Vida, vidas
No quadro da programação não apenas da RTP mas também da televisão portuguesa em geral, o «Prós e Contras» assume um peculiar relevo não apenas porque aborda quase sempre temas de interesse amplo, mas também porque em princípio se propõe confrontar opiniões diversas, até opostas, o que é obviamente democrático e tendencialmente útil ao esclarecimento das questões abordadas. De onde, como bem se entenderá, a frequência com que o programa é referido nesta coluna. Feita esta introdução justificatória porventura inútil, passemos ao «Prós e Contras» da passada segunda-feira, não para tentarmos identificar os méritos e deméritos que porventura tenha tido mas apenas, menos ambiciosamente, para nos deixarmos inspirar pelo título que trazia: «Voltar à vida com confiança». Porque era um título de certo modo ambicioso e carregado de responsabilidades: isto de «voltar à vida» implica que ela, a vida, esteve suspensa durante algum tempo e também que felizmente regressou. O que pode ser verdade. Ou não. A resposta a essa dúvida dependendo de várias questões prévias, uma das quais será a de sabermos de que vida estamos a falar.
Bem se sabe
Sabemos bem, é claro, para que facto aponta o título que o «Prós e Contras» trouxe: para os dias do chamado confinamento maior ou menor a que nos obrigou a pandemia protagonizada por um vírus tendencialmente assassino.
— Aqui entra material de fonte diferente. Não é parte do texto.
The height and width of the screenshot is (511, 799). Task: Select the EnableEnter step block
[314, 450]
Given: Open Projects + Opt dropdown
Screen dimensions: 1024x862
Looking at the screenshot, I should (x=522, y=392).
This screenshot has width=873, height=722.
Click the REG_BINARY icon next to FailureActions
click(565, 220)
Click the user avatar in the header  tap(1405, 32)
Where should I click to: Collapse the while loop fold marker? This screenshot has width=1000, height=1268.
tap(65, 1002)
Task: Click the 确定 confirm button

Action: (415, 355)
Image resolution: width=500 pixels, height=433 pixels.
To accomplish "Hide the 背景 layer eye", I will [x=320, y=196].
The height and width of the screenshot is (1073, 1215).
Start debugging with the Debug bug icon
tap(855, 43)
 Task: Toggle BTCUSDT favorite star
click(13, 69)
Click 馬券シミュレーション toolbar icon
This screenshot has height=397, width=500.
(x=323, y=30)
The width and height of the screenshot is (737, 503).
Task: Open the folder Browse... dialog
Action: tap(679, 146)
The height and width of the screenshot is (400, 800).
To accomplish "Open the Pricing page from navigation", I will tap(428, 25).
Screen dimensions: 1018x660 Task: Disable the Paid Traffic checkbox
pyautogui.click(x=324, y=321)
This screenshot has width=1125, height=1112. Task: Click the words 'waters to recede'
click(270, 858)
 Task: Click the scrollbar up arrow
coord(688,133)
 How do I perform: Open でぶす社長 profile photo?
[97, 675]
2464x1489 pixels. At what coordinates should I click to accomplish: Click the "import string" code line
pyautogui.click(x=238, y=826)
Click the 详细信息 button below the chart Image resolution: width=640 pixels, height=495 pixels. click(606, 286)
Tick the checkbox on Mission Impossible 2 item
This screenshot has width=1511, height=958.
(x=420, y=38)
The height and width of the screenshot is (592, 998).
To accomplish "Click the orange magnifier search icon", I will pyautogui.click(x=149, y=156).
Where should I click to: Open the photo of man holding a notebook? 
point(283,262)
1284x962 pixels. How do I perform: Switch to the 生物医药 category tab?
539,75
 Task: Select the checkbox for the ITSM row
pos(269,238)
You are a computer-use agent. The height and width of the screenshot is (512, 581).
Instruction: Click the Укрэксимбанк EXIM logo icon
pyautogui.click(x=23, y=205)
Mas este nosso entendimento talvez se veja limitado quando esbarra com a palavra «confiança». Em verdade, quando nos falam de voltar à vida com confiança parece presumir-se que a tal vida decorria para todos nós com fácil fluidez, e a questão é que não seria assim. Mais exactamente: é certo que não era assim. Não é preciso saber muito ou fazer difíceis investigações acerca do modo como seguia a vida quotidiana de milhares de portugueses para sabermos que para muitos deles, e apesar de melhorias conquistadas pela força de resistências e lutas, as dificuldades e os motivos de angústia diária eram o seu amargo pão de cada dia, um outro tipo de confinamento. Nada de surpreendente: eram a consequência de uma sociedade ainda dominada pela exploração de muitos em proveito de poucos, uma sociedade onde, apesar dos avanços conseguidos e das conquistas mantidas, a confiança ainda é um bem difícil. Bem se sabe: uma sociedade que é preciso transformar.